3/20このようなニュースが流れました。
「日銀は、19日まで開いた金融政策決定会合で、マイナス金利政策を解除し、金利を引き上げることを決めました。
日銀による利上げはおよそ17年ぶりで、世界的にも異例な対応が続いてきた日本の金融政策は正常化に向けて大きく転換することになります。」
という内容でした。

■そもそも「マイナス金利政策解除」とはどういうことでしょうか?
金融機関が金利を払ってまで当座のお金を日銀に預けることはあるのでしょうか?
通常はお金を預けて利息をもらうのが普通であるので、金利を払ってまで日銀に預けるとはあり得ませんね。
それが-0.1%というマイナスの金利が設定されてあり、お金を預けるのに金利を払っていたということなのです。
それが「マイナス金利政策」なのです。

そうすることにより、
金融機関は利息を払ってまで日銀にお金を預けるくらいなら、企業や 個人にお金を貸す方がよい → 
お金が市場に回る → 
景気を下支えする!
との思惑で始めたのが「マイナス金利政策」だったのですね。2016年から続いていました。

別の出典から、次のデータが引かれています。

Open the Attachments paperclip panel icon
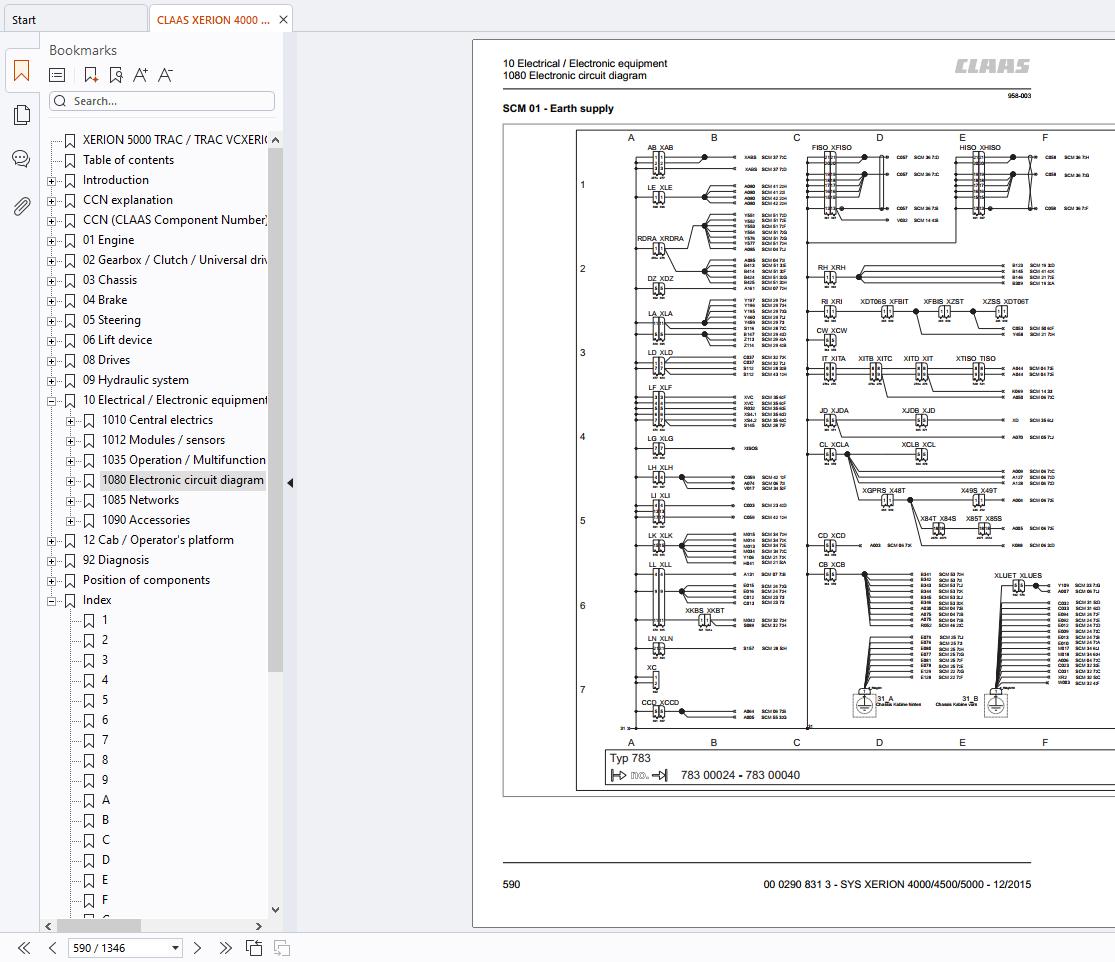This screenshot has width=1115, height=962. [21, 206]
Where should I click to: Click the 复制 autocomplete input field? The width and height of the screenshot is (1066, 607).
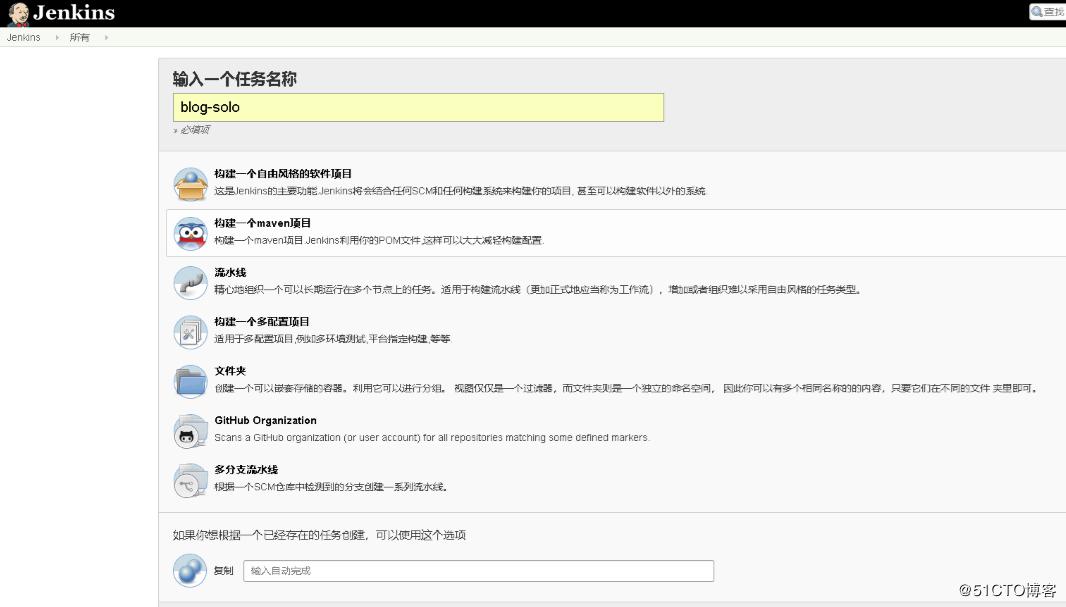[478, 570]
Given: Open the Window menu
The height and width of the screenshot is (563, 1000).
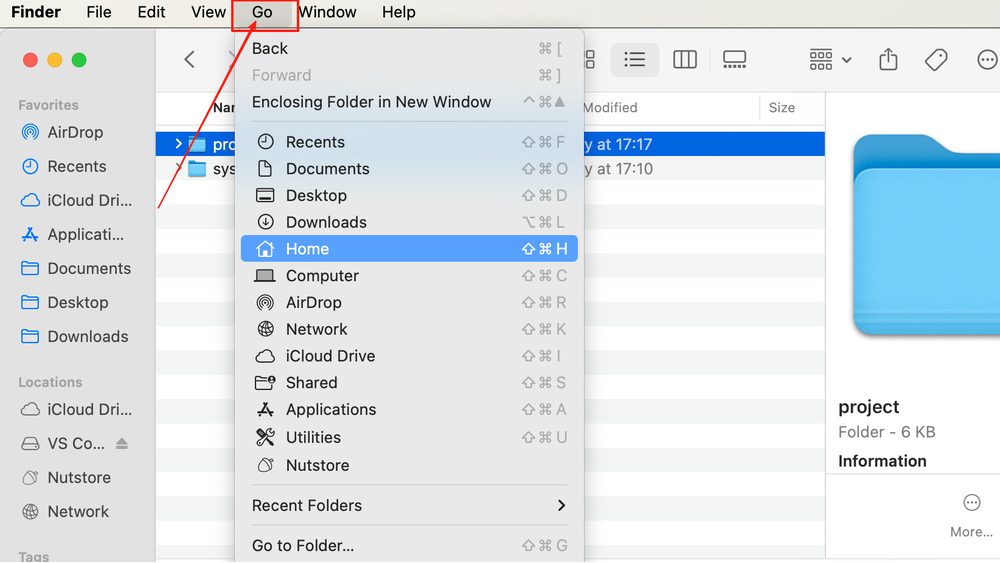Looking at the screenshot, I should coord(327,12).
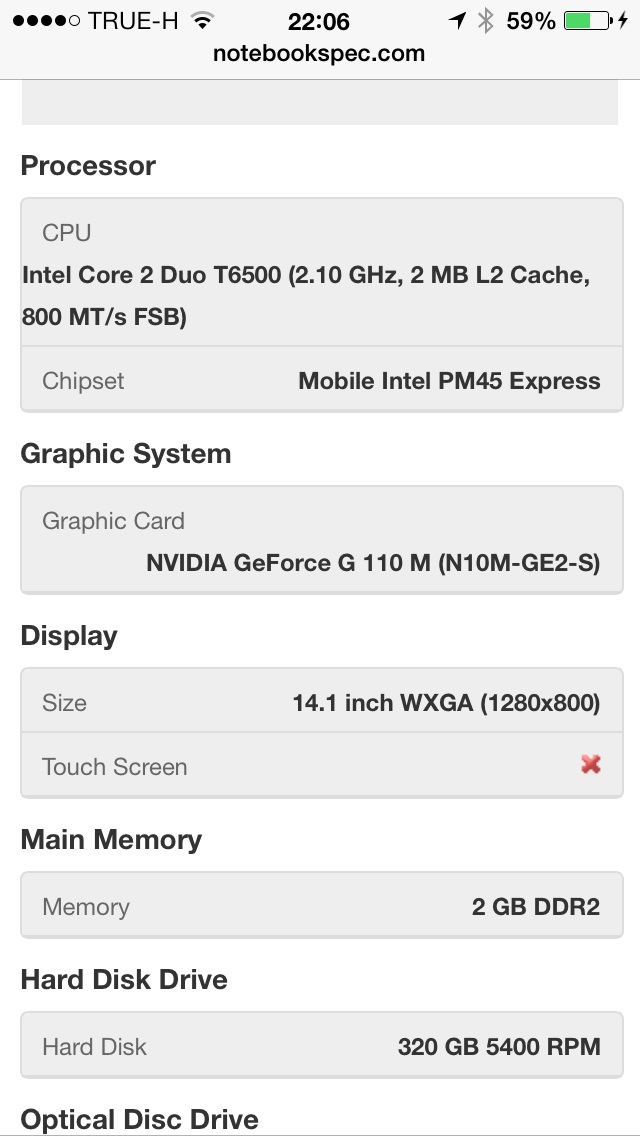The image size is (640, 1136).
Task: Select the Display Size 14.1 inch row
Action: coord(322,701)
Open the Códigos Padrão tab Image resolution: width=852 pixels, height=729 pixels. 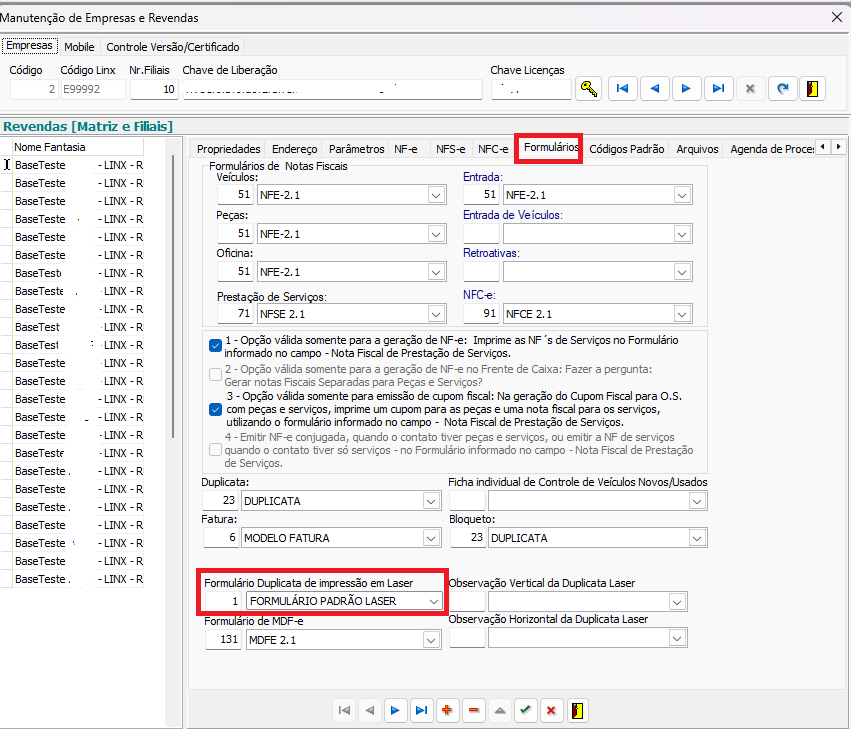[x=626, y=149]
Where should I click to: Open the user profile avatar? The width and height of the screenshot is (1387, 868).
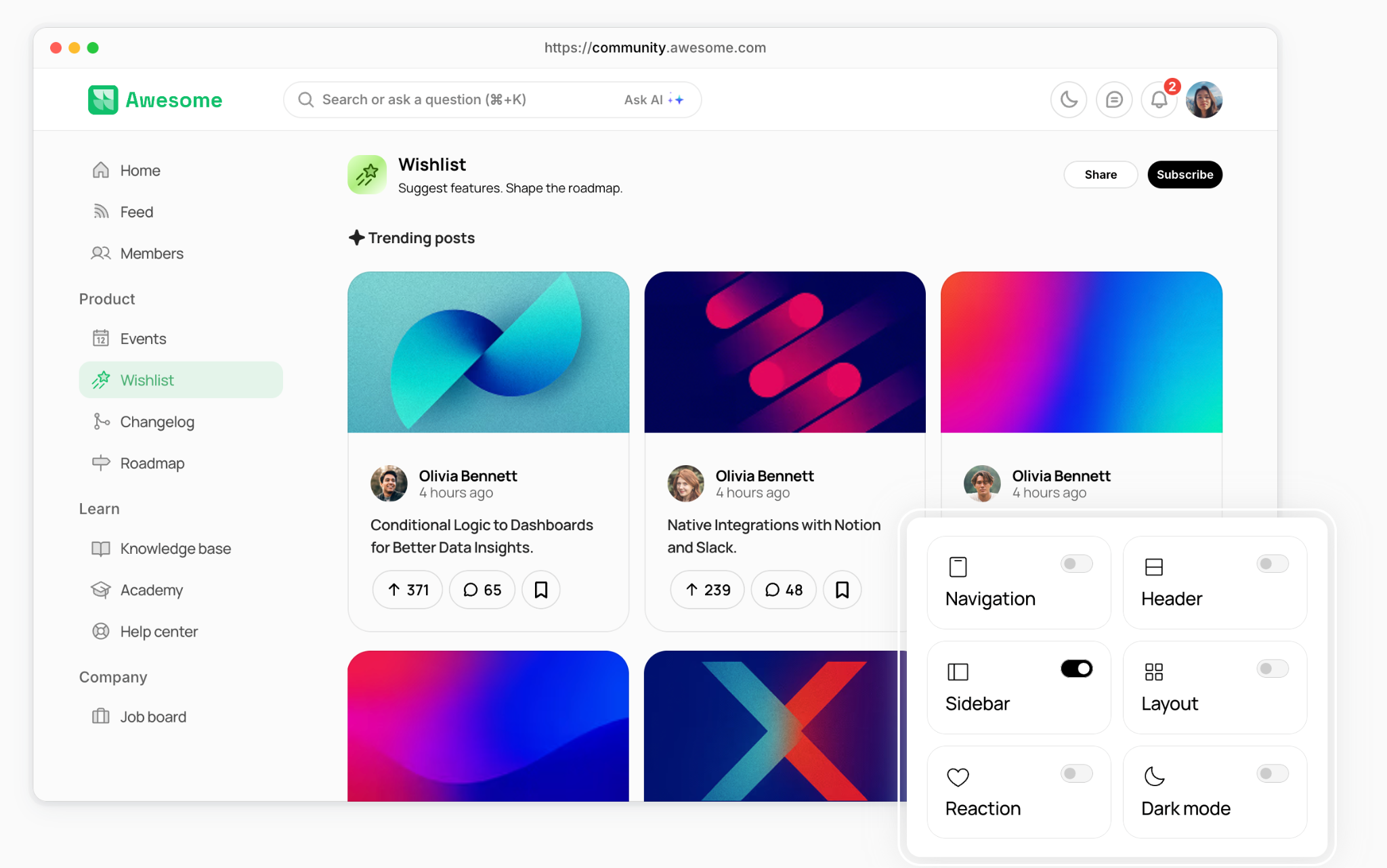click(x=1204, y=100)
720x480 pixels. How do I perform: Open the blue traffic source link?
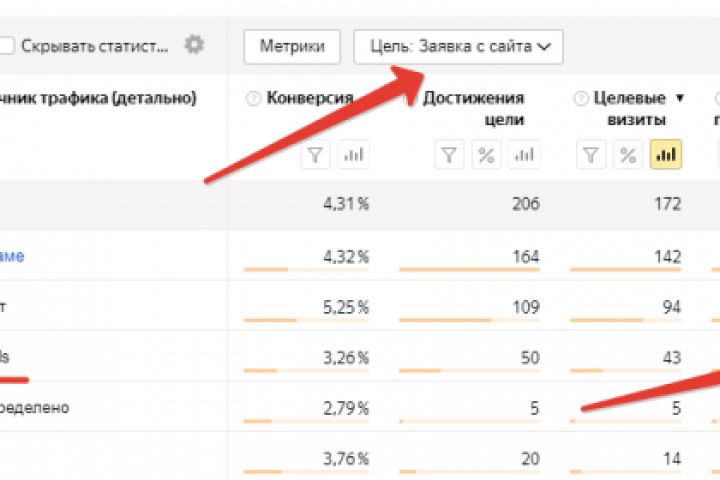pos(12,256)
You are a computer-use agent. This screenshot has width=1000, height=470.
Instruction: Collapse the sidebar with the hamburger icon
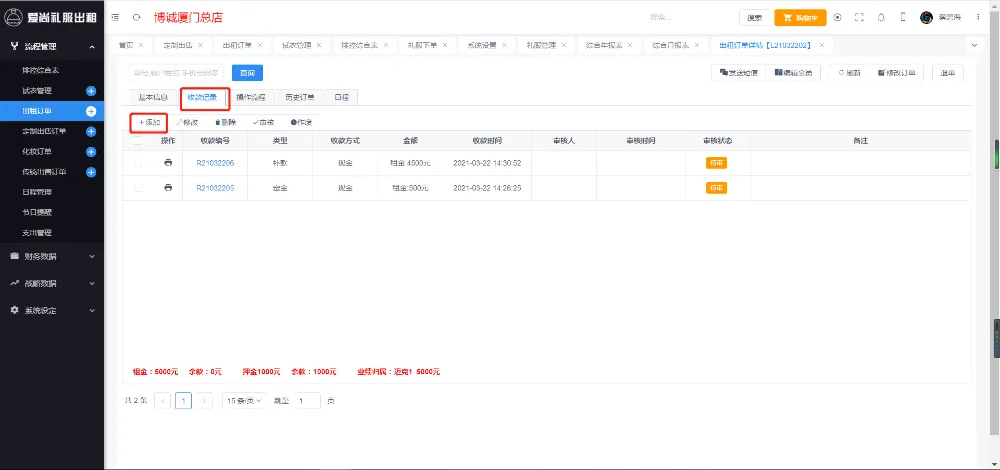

その「金利のない世界」から「金利のある世界」への転換が「マイナス金利解除」ということです。
-0.1%の金利が0~+0.1%に設定されました。
「2%の物価安定の目標が持続的・安定的に実現していくことが見通せる状況に至った」
(日銀)ということによる政策の転換でした。

これで金融機関も余剰資金を日銀に預けた場合、金利収入があるということになったのです。
今までの金利のない世界から金利のある世界への大転換ということですので、
では世の中はどのように変わるのでしょうか?

■「マイナス金利の解除」が我々の生活にどんな影響があるのかを考えてみましょう!
・預金金利は上がるのでしょうか?
・住宅ローンの変動金利はどうなるのでしょうか?
・住宅ローンの固定金利にも影響するのでしょうか?
・保険の予定利率が上がれば保険料が下がるのでしょうか?
等考えてみましょう。

・預金の金利はどうなる?
銀行はすぐに反応し、預金金利を引き上げましたね。
早くも19日中に三菱UFJ銀行と三井住友銀行は、普通預金の金利を現在の0.001%の20倍に相当する0.02%に引き上げることを決めています。
みずほ銀行、ゆうちょ銀行を含め他の金融機関も追随しました。
銀行が普通預金の金利を引き上げるのは、日本銀行が前回利上げした2007年以来17年ぶりとなります。
これは嬉しいことですね。

・住宅ローン金利はどうなる?
さて気になるのは住宅ローンの金利です。
現在、住宅ローンを組んでいる方のほぼ70%以上の方が変動金利を使っています。
変動金利が上昇に転じることになった場合、影響を受ける方がほとんどとなるのです。
今回は短期金利の上昇となるので、変動金利を使っている方には心配な状況です。

◎住宅ローン 変動金利
住宅ローンには、ある一定期間、もしくは全期間を据え置く固定金利と、6か月ごとに金利を見直す変動金利があります。
固定金利は長期金利(10年ものの国債の金利)の影響を受け、変動金利は金融機関が独自に決める短プラ(短期プライムレート)の影響を受けるのですが、短プラは据え置かれており、現在動いてはいません。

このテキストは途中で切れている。